Pessa'him, septième chapitre, michna 12. Dans la michna précédente, nous avons traité de l'interdiction de briser un os du sacrifice de Pessa'h. Notre michna soulève un problème intéressant qui se pose au sujet d'une éventuelle brisure d'os.
"Ever chéyatsa miktsato" :
Il s'agit d'un membre du sacrifice de Pessa'h qui est sorti hors de son enceinte, c'est-à-dire hors de la ligne de délimitation du lieu où il est permis de le consommer. Par exemple, la veille de Pessa'h, lorsque le membre est sorti hors de Jérusalem : c'est une zone où le sacrifice ne peut se trouver, car il faut obligatoirement le consommer à l'intérieur de Jérusalem, et dès lors qu'il en est sorti, il devient invalide et doit être brûlé.
Quelle est la loi lorsque seule une partie du membre est sortie, tandis qu'une autre partie est demeurée à l'intérieur de l'enceinte ? La partie restée à l'intérieur est propre à la consommation, et la partie qui est à l'extérieur doit être brûlée.
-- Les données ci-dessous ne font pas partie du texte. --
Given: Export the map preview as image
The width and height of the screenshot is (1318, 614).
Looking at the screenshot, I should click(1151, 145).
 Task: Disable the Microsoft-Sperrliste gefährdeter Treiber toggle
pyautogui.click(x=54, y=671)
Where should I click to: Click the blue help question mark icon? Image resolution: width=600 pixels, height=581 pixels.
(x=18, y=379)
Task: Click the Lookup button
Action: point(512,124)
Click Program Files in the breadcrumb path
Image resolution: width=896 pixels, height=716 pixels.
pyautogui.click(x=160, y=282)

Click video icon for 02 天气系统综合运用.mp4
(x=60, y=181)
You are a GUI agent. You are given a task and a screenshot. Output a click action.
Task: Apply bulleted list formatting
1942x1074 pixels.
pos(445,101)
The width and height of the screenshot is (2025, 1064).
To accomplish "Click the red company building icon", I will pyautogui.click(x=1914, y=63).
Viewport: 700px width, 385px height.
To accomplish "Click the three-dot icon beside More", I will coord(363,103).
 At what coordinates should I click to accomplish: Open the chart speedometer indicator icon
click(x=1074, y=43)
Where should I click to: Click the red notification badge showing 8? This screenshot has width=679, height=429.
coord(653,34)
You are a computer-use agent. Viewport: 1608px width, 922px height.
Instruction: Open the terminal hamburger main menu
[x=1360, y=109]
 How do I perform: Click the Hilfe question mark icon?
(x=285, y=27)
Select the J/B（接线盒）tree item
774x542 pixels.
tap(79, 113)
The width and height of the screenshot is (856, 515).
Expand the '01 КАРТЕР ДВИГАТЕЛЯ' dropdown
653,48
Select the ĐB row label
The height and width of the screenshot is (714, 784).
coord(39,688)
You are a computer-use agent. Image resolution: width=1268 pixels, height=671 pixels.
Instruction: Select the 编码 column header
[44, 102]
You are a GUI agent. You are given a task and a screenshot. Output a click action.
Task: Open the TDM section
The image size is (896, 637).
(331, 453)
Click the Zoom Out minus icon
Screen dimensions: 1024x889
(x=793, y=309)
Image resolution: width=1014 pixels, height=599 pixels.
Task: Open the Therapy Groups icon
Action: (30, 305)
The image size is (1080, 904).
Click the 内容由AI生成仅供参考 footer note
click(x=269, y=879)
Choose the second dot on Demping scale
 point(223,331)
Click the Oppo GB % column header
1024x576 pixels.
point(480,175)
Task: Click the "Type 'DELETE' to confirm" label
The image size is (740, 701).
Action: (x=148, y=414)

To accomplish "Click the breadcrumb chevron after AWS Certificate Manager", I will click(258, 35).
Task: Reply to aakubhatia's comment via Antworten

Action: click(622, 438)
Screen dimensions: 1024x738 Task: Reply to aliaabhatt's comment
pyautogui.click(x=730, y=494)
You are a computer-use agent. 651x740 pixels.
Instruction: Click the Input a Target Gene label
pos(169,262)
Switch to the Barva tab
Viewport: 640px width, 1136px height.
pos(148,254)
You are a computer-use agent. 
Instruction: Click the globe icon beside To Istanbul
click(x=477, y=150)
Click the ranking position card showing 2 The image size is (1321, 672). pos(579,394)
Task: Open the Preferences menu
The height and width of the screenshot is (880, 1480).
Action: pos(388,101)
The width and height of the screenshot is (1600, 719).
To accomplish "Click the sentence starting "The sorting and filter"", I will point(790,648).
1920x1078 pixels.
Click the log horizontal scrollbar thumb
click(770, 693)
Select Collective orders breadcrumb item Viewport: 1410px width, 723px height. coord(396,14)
Mais une question se pose : comment les séparer sans briser l'os ?
À cela, la michna répond par un ordre d'opérations :
"'Hotekh ad chémaguia laétsem" - il coupe la chair jusqu'à atteindre l'os.
"Vekolef... ad chémaguia lapérek" - il détache la chair restée à l'intérieur de l'enceinte, jusqu'à atteindre l'articulation.
"Ve'hotekh" - il coupe au niveau de l'articulation elle-même. Cette coupe est permise, car elle ne comporte aucune brisure d'os, mais seulement la séparation des tendons qui relient. On peut ainsi prélever la chair et l'os qui sont à l'extérieur et les brûler.
Certains comprennent qu'on ne brûle pas l'os lui-même en pratique, mais seulement la chair qui l'entoure. Toutefois, cela dépend s'il contient de la moelle, considérée comme de la chair, auquel cas l'os aussi doit certainement être brûlé. Quoi qu'il en soit, de cette manière, la partie sortie hors de son enceinte et devant être brûlée a été retirée, et le problème de la brisure de l'os a été évité par la même occasion.
"Ouvemoukdachine" :
En revanche, pour les moukdachine - les autres sacrifices qui ne sont pas le sacrifice de Pessa'h - il n'y a pas d'interdiction de briser l'os, et c'est pourquoi la loi est simple : "Kotsets bekoufits" - il tranche le membre avec un couperet, bien qu'il aille par là briser l'os, "chéein bo michoum chevirat haétsem" - il n'y a ici aucune crainte de brisure d'os, car cette interdiction ne s'applique pas du tout à eux.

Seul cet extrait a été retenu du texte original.